Collected data entries

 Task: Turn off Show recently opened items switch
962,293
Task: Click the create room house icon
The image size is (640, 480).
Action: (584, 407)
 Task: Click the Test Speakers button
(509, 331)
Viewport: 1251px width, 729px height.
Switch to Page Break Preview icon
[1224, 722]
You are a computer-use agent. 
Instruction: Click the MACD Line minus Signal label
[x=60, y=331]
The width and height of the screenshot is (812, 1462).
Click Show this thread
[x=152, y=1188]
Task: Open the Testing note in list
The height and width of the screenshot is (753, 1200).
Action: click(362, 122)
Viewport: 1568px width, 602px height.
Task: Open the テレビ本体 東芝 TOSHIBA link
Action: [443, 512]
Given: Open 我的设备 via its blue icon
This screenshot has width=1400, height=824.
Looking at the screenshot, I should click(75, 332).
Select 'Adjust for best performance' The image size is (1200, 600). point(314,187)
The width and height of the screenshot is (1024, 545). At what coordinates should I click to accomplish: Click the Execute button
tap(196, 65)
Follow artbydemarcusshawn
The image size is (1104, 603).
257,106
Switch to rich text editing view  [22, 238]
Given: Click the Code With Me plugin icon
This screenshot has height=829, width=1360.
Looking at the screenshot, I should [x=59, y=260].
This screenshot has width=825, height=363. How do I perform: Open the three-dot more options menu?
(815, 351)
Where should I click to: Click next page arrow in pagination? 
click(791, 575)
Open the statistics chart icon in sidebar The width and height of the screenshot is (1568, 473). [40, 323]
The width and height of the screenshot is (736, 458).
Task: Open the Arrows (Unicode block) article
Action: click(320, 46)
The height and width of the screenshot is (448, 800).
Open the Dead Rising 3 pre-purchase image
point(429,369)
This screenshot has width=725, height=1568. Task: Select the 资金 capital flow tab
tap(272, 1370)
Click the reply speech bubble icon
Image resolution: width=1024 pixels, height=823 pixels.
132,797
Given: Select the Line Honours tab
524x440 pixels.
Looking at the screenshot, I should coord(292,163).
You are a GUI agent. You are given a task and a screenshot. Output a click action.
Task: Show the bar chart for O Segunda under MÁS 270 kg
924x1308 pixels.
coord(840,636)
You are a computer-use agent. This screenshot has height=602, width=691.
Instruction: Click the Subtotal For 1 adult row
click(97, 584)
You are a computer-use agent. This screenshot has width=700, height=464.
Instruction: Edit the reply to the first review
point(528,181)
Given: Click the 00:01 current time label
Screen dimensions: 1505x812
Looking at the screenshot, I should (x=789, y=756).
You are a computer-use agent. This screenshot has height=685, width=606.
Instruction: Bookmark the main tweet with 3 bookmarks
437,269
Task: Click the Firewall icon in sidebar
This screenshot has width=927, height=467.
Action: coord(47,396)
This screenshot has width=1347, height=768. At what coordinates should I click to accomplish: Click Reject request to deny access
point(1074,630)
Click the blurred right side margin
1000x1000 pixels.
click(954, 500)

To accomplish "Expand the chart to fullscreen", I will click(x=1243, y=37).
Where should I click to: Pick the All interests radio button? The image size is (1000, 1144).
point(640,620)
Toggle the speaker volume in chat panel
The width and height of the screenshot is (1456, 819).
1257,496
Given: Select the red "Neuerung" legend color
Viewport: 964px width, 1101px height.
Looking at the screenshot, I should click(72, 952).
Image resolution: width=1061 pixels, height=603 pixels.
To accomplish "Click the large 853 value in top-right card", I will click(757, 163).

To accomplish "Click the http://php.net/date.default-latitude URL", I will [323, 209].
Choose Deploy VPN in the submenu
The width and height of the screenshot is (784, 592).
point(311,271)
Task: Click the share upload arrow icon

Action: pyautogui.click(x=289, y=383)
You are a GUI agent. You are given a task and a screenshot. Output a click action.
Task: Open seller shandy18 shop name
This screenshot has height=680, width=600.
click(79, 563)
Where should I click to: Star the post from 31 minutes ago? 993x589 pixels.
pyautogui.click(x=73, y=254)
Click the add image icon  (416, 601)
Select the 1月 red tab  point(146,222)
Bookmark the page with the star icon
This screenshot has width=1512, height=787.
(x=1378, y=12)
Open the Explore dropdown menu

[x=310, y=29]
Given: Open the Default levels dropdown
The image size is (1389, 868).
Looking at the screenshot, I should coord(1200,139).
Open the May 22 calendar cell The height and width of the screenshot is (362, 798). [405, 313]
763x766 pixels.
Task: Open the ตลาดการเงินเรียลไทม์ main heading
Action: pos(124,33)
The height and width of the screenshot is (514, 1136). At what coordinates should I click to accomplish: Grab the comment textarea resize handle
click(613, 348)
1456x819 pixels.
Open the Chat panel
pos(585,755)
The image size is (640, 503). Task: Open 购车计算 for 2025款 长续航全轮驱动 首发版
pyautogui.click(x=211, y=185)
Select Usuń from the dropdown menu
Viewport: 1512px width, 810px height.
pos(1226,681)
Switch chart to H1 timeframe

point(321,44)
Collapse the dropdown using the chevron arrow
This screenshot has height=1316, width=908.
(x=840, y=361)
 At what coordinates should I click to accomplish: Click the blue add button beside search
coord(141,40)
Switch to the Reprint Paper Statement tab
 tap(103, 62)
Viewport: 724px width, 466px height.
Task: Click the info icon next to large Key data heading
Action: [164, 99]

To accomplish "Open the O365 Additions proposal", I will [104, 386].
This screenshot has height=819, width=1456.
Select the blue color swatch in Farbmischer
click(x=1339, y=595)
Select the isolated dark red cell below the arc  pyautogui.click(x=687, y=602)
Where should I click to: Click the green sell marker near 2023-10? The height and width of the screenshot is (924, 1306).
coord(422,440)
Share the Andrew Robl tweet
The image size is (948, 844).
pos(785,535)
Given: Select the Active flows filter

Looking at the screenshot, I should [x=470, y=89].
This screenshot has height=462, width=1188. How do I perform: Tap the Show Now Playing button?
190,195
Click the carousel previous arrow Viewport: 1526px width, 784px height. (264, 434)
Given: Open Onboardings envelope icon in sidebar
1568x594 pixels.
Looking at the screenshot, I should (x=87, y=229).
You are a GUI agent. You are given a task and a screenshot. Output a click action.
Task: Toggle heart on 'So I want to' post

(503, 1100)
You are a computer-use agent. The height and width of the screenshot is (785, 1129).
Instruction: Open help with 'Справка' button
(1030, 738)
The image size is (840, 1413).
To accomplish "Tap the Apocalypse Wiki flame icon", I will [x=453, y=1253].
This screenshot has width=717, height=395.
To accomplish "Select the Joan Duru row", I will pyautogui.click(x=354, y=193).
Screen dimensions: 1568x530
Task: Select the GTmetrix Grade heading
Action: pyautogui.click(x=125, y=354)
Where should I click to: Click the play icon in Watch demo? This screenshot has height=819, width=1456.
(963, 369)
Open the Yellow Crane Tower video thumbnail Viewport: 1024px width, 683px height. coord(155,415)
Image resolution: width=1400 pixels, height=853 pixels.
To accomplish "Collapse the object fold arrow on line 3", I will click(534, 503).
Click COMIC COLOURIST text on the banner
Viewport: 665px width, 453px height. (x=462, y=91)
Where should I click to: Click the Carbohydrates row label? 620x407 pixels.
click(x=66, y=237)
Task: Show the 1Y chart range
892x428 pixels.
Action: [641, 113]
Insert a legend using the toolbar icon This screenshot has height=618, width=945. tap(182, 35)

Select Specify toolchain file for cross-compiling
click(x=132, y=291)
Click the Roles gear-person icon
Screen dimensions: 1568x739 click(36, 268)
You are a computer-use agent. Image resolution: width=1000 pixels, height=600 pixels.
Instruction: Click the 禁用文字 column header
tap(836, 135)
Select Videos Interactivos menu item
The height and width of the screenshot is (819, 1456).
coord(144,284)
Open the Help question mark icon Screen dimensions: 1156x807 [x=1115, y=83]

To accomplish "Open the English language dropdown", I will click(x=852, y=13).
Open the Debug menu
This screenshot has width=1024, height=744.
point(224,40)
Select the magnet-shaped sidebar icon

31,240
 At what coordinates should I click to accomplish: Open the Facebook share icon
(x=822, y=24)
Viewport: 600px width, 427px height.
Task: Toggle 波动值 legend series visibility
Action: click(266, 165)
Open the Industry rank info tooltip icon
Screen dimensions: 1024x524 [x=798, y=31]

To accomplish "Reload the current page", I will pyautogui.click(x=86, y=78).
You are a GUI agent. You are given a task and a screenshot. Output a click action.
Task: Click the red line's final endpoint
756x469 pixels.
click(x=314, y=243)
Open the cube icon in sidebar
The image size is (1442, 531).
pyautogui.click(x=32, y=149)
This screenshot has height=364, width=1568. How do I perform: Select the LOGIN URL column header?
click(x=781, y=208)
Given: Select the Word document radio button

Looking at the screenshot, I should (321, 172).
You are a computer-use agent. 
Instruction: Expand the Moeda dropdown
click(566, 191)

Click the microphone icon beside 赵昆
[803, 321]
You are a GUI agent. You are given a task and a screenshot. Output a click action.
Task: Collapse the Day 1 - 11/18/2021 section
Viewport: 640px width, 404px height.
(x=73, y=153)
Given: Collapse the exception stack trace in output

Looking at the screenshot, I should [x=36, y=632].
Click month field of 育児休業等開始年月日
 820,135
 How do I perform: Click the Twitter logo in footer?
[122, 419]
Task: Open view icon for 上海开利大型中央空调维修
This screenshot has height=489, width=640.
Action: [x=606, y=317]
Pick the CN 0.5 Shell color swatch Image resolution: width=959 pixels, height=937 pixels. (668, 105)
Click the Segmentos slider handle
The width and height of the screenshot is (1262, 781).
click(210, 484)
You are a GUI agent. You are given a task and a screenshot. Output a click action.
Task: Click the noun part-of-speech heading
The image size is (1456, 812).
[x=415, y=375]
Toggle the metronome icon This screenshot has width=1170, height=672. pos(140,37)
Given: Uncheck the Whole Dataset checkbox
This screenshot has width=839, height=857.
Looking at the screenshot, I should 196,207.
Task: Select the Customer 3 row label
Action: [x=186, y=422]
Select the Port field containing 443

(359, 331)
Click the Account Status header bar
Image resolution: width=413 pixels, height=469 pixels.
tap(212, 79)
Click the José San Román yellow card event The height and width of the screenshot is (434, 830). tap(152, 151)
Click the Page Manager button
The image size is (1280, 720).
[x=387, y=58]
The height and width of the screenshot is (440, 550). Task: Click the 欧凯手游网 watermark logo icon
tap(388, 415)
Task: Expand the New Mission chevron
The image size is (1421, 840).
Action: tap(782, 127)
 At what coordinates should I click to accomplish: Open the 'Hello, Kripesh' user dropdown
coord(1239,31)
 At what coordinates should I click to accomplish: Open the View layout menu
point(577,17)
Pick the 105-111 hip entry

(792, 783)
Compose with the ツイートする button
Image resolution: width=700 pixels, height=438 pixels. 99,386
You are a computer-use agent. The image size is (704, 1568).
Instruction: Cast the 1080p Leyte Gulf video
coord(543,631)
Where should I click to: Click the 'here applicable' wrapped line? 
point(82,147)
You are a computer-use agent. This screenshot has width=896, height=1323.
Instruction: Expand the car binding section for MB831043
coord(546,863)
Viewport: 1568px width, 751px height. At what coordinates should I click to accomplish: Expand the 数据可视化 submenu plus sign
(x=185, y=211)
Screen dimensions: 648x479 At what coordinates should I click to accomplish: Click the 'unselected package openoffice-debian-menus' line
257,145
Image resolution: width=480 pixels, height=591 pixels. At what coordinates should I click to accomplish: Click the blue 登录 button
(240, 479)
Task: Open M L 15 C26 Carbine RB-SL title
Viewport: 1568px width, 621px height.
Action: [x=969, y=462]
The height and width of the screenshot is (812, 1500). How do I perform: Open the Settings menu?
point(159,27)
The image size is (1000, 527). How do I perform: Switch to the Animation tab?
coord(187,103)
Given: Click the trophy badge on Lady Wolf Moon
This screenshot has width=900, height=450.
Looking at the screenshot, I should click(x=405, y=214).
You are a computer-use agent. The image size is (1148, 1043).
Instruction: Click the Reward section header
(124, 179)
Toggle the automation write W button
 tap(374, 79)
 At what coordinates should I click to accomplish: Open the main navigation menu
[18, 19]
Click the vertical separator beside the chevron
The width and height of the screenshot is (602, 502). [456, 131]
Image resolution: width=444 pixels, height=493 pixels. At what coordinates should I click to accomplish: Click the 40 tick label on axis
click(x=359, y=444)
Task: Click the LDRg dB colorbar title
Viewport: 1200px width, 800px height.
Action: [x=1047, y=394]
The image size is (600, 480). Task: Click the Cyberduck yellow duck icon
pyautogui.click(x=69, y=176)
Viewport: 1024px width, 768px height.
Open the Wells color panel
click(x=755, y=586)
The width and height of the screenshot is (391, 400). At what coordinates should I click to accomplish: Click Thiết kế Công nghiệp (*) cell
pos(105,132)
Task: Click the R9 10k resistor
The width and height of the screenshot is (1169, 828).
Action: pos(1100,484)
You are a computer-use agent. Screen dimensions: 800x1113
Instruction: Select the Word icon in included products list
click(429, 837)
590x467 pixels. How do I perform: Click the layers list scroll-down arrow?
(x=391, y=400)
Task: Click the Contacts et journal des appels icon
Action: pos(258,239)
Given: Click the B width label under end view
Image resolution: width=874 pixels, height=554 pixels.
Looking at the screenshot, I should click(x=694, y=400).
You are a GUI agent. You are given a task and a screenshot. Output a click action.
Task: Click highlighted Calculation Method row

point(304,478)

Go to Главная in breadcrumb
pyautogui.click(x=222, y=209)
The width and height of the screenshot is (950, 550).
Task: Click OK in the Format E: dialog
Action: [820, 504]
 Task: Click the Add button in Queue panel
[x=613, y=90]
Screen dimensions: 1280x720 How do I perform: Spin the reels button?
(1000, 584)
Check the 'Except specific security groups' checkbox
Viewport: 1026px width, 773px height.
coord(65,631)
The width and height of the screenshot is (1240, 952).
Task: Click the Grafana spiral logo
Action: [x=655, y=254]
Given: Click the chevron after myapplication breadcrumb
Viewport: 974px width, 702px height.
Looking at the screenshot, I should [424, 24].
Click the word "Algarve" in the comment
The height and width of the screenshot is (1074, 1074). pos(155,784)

DIRECTION: Quote the lines from the one containing "At what coordinates should I click to accomplish: Open the View" through the one containing "(x=185, y=211)", both included, and nothing else.

CORRECT OUTPUT:
 At what coordinates should I click to accomplish: Open the View layout menu
point(577,17)
Pick the 105-111 hip entry

(792, 783)
Compose with the ツイートする button
Image resolution: width=700 pixels, height=438 pixels. 99,386
You are a computer-use agent. The image size is (704, 1568).
Instruction: Cast the 1080p Leyte Gulf video
coord(543,631)
Where should I click to: Click the 'here applicable' wrapped line? 
point(82,147)
You are a computer-use agent. This screenshot has width=896, height=1323.
Instruction: Expand the car binding section for MB831043
coord(546,863)
Viewport: 1568px width, 751px height. At what coordinates should I click to accomplish: Expand the 数据可视化 submenu plus sign
(x=185, y=211)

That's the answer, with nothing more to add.